Performance and Storage
In terms of performance there is little to choose from. Looking at the sheer specs you would think that Xperia Z1 Compact would completely blow the iPhone 5C out of the water. This isn't the case though thanks to the way iOS7 has been built.
As we said, specs wise the Xperia Z1 wins hands down thanks to a quad-core Qualcomm Snapdragon 800 CPU that pumps out 2.2GHz of goodness backed up by 2GB or RAM. Apple's iPhone appears to lag a fair bit behind, graced instead with Apple's dual-core 1.3GHz CPU A6 chip and 1GB RAM.
In day to day use the iPhone doesn't suffer though. Swiping between home screens is equally fluid, as is opening up the messaging app or calendar. Even casual gaming is as smooth on both handsets.
Storage wise both the Xperia Z1 Compact and the iPhone 5C come out relatively even. Both come in 16GB options with Apple also providing a 32GB option should you decide that you want a little more storage for your vast music or film collection.
Instead of offering a larger storage option the Sony offers microSD support instead. This does give the Japanese handset a slight advantage as the meagre 16GB can be boosted to a pretty massive 80GB, a whole 64GB extra.
One area that both the iPhone 5C and the Sony Xperia Z1 Compact can compete is in their wide range of colours. The plastic build of the iPhone means that Apple offer it in five colours to show off your personality, as well as coming with some equally bright 'Connect 4' style cases.

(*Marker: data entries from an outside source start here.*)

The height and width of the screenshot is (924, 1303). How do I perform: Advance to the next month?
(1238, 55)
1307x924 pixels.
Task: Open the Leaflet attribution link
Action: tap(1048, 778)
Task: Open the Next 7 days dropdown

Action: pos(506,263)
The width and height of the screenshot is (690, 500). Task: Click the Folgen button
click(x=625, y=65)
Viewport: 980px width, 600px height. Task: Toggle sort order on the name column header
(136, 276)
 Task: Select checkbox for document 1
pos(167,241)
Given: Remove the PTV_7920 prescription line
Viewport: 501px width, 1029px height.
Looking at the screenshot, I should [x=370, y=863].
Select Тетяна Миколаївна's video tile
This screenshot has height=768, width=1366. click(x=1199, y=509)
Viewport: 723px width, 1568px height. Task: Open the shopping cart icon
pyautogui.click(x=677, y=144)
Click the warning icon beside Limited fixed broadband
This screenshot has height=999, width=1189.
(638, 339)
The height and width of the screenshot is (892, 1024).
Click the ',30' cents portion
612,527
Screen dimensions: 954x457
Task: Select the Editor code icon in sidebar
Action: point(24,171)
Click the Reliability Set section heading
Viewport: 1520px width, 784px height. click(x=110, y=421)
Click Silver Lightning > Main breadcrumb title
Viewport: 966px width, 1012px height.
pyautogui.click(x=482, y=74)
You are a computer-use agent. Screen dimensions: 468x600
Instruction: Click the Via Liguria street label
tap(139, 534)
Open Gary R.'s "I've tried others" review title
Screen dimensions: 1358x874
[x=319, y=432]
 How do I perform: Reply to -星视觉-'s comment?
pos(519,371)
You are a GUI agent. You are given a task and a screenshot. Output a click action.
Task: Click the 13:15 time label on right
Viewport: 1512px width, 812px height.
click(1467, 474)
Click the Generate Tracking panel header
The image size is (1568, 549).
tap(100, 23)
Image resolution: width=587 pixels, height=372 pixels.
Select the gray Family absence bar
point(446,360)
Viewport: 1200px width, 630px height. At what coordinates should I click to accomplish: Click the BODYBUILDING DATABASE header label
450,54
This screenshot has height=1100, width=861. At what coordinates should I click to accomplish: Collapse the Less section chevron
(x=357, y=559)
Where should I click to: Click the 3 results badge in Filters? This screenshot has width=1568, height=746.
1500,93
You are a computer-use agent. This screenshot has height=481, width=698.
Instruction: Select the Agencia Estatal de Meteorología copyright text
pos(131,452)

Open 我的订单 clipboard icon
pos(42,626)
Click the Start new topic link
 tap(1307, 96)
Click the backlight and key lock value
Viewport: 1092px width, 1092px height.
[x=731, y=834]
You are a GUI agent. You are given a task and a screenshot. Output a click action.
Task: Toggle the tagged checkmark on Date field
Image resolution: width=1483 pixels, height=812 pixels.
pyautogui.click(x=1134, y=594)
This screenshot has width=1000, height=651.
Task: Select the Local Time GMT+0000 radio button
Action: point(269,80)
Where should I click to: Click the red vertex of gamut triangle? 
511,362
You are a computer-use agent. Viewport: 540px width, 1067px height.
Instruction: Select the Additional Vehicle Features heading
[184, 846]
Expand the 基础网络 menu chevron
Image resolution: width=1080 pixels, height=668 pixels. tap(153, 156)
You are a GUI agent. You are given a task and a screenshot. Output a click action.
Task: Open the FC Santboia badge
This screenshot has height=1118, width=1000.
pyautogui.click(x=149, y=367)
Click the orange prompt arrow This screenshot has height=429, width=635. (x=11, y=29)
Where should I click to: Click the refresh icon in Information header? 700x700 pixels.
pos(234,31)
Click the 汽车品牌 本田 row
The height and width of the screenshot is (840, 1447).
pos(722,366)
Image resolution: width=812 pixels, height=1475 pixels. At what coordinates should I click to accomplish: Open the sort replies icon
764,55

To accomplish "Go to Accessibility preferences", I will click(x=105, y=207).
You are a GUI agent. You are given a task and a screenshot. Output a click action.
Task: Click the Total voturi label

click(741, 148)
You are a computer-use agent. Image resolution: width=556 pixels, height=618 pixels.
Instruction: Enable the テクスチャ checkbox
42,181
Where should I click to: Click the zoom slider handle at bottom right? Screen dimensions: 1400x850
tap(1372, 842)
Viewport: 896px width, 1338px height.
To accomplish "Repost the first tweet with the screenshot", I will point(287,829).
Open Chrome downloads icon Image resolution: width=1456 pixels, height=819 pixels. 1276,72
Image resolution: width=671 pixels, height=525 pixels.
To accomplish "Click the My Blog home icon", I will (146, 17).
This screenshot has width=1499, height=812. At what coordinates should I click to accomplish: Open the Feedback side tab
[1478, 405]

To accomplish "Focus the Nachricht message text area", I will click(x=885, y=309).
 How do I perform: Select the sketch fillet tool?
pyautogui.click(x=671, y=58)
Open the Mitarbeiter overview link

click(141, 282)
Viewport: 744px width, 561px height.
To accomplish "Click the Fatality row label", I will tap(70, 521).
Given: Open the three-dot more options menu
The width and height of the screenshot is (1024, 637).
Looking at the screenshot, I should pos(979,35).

Should you opt for it, there are white, blue, green, yellow or pink versions of the iPhone 5C. Interestingly there is no black version, but it's clear that the iPhone 5C is being targeted at a younger audience that is unlikely to want a boring black handset.
The black and white versions of the Xperia Z1 Compact both come with the industrial feel that accompanies the more premium feeling Sony, although there is also the ability to get the Xperia in a lime green (which looks almost yellow in most cases) or pink hue.
These are less suited for the business professional but seem much better for students.
The choice between an Xperia Z1 Compact and iPhone 5C won't ever be an easy one. The larger camera of the Xperia makes it far more appropriate to those that are looking for a true replacement to the compact camera that they have to carry around.
This is something that we can see being essential to property surveyors or other professionals.
The Sony is also more appropriate to those that want to be able to heavily customise their handset or who want to play more intense games on the more powerful CPU.
There is little doubt that the Sony is targeted towards the professional market in its black or white colours but also has enough appeal for a younger audience with its pink and green hues.
Apple however has taken a far different tack. Where Sony has offered a shrunk down offering of the Xperia Z1, Apple has taken what makes its flagship so popular and wrapped it up in a cheaper chassis and aimed it at a market that might otherwise have been unable to get its hands on the iPhone 5S, although the Sony Xperia Z1 is cheaper to own.
This is highlighted by the plastic build which is comfortable in smaller hands, the rounded edges not being as industrial and sharp, as well as the bright colours of the chassis that will help the handset stand out against the sea of black mobiles.
The Sony Xperia Z1 Compact caters to every market with its more premium feel and will always target the more professional and more intense user, but if you're looking for something that keeps things more colourful and simple, the iPhone is likely to be your best bet - especially if you want a larger and better equipped apps store (but only just).